Volvamos a recuperar Barcelona, volvamos a recuperar el espíritu de Maragall y fijemos las bases de la que deberá ser la mejor ciudad del mundo. Y digo la mejor por un solo motivo: porque puede serlo. Para ello, no debemos renunciar a nada, solo con un nuevo proyecto de gestión social podremos decidir entre el todo y la nada, entre el entusiasmo y la frustración, entre el progreso o el estancamiento, entre el futuro y la malévola realidad actual.

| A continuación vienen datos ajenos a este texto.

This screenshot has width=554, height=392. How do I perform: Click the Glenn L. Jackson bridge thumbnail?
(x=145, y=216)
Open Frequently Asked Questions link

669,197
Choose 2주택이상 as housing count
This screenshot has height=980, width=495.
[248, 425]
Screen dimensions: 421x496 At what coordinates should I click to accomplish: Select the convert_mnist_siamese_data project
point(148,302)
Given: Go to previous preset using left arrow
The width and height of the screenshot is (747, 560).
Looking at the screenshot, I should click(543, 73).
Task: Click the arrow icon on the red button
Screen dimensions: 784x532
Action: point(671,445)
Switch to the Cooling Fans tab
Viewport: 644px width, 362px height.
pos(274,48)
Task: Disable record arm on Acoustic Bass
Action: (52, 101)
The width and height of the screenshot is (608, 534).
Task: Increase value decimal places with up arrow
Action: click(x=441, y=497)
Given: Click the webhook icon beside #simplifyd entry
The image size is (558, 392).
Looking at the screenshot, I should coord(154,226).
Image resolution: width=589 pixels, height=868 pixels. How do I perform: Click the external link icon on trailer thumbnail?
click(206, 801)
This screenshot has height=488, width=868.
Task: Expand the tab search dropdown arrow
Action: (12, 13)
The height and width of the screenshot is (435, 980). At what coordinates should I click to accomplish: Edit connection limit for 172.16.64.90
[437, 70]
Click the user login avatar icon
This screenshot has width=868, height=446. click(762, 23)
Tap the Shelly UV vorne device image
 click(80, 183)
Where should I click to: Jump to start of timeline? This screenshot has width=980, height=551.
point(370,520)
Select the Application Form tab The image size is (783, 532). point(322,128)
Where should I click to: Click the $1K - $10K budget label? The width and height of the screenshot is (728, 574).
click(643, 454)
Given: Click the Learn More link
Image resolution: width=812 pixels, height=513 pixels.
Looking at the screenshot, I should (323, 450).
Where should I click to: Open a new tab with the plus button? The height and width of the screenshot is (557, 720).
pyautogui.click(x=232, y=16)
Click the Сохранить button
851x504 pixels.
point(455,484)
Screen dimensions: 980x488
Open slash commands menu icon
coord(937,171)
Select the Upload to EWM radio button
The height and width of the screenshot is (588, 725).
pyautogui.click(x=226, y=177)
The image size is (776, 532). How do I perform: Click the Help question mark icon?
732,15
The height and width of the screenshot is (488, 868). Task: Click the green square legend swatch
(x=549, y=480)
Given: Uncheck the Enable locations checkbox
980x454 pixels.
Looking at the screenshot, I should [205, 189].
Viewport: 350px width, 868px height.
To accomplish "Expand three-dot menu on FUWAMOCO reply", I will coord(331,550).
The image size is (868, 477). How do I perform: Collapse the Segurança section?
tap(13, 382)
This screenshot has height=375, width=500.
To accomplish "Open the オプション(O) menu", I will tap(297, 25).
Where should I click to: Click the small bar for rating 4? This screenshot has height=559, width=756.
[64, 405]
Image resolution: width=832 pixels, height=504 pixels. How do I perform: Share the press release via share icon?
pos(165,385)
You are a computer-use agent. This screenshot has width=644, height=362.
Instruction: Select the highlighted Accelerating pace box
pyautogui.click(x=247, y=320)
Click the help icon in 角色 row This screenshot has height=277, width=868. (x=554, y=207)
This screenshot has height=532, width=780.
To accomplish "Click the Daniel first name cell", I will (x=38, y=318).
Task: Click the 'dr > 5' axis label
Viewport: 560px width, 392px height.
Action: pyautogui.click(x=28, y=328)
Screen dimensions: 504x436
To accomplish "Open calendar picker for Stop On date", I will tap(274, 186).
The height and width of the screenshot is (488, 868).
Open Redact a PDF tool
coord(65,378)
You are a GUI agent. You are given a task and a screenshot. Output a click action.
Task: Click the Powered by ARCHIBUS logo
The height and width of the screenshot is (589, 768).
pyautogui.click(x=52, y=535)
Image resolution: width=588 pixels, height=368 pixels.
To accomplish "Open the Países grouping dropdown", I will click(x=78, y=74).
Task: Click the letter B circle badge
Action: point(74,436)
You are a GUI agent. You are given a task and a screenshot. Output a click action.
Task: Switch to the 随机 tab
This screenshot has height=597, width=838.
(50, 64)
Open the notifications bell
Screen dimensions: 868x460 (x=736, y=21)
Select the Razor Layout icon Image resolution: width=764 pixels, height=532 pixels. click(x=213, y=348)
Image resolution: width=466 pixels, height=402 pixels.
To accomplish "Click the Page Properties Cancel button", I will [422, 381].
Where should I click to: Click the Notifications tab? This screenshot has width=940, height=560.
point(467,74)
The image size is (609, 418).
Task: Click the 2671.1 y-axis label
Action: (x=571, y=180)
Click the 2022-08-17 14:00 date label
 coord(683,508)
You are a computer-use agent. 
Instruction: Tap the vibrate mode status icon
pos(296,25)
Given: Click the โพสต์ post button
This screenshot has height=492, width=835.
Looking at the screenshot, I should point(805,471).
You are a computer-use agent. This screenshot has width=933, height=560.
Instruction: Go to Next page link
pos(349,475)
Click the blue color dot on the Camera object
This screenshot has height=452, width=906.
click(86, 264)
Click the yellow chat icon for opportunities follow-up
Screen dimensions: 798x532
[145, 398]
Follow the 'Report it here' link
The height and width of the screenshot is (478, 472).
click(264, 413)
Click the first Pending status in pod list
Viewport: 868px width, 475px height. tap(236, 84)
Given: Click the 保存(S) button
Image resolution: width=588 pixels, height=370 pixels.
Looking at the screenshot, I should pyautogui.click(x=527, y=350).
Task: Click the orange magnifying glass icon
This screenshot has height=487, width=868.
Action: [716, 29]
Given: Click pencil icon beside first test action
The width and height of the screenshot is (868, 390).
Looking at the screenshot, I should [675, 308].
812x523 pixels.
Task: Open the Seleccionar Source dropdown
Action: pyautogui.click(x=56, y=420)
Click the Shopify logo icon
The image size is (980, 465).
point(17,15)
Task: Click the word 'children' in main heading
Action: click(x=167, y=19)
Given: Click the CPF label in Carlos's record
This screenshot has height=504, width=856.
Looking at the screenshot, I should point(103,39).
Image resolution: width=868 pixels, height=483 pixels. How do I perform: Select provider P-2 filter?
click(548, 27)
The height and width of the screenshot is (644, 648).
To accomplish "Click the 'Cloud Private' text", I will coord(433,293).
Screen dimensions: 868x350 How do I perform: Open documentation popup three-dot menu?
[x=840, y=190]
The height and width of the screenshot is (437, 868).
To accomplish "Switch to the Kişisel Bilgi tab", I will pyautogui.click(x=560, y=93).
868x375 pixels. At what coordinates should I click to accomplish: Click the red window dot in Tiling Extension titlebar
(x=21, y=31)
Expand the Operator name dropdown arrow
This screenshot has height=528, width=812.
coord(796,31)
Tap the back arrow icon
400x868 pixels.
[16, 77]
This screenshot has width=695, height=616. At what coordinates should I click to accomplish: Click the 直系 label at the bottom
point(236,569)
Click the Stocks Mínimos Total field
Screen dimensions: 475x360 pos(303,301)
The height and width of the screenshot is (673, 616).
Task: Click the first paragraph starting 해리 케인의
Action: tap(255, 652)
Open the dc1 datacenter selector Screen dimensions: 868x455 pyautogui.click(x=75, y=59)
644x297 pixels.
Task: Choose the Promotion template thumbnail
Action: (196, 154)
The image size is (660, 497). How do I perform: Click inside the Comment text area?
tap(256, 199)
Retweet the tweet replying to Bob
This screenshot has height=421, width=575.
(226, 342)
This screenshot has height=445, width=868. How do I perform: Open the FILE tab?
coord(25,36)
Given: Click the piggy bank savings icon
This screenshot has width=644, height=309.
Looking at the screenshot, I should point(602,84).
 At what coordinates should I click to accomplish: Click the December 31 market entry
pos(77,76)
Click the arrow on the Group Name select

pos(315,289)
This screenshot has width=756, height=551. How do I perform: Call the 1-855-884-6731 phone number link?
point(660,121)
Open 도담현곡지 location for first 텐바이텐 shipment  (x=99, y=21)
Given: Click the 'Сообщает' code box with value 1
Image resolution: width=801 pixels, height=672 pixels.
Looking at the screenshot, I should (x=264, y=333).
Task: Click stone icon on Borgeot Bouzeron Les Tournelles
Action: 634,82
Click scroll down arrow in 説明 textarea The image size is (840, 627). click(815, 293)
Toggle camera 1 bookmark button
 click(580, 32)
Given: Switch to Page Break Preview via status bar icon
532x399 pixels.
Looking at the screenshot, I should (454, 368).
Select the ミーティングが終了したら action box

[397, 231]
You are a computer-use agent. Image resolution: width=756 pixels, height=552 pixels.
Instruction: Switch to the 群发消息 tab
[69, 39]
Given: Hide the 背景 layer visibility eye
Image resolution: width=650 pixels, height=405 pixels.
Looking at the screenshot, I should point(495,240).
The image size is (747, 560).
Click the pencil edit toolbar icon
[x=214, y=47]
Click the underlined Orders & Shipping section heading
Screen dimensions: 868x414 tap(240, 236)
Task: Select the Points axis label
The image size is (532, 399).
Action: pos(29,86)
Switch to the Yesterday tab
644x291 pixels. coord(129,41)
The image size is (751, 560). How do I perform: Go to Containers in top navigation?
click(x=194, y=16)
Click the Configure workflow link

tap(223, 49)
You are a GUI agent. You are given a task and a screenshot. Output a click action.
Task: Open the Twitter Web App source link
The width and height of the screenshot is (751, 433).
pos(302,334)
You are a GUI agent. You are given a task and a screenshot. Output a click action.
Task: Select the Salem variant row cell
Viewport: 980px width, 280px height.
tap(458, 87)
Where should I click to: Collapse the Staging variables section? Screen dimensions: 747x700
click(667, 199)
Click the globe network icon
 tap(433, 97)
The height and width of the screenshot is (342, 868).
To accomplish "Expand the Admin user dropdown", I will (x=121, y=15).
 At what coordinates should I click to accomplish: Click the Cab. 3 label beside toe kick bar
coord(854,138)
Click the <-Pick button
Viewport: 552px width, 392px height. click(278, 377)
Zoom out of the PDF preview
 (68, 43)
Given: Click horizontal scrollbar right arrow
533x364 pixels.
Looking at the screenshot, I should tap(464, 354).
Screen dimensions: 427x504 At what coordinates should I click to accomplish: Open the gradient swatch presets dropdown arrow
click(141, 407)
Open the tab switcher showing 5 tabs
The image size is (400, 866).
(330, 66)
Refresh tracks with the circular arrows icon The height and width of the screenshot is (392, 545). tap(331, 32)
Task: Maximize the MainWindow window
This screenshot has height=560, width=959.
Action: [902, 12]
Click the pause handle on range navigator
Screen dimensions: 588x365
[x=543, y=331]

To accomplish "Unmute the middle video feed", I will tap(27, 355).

Los barceloneses debemos ser exigentes. Las políticas municipales deben apartarse de la ideología individual para dar paso al pragmatismo funcional que solo nos puede llevar a la solución óptima de los problemas globales y del aprovechamiento máximo de los recursos públicos. Ya son demasiados los indicadores que nos alertan de una desigualdad social galopante que si no se corrige de inmediato va a ser muy difícil recuperar.
Será la sociedad barcelonesa la que decida su futuro, la que deberá tener en cuenta qué hacer para mejorar su día a día, en definitiva, decidir qué realidad quiere vivir y no tener que vivir una idea de la realidad que nos han vendido desde el municipalismo populista.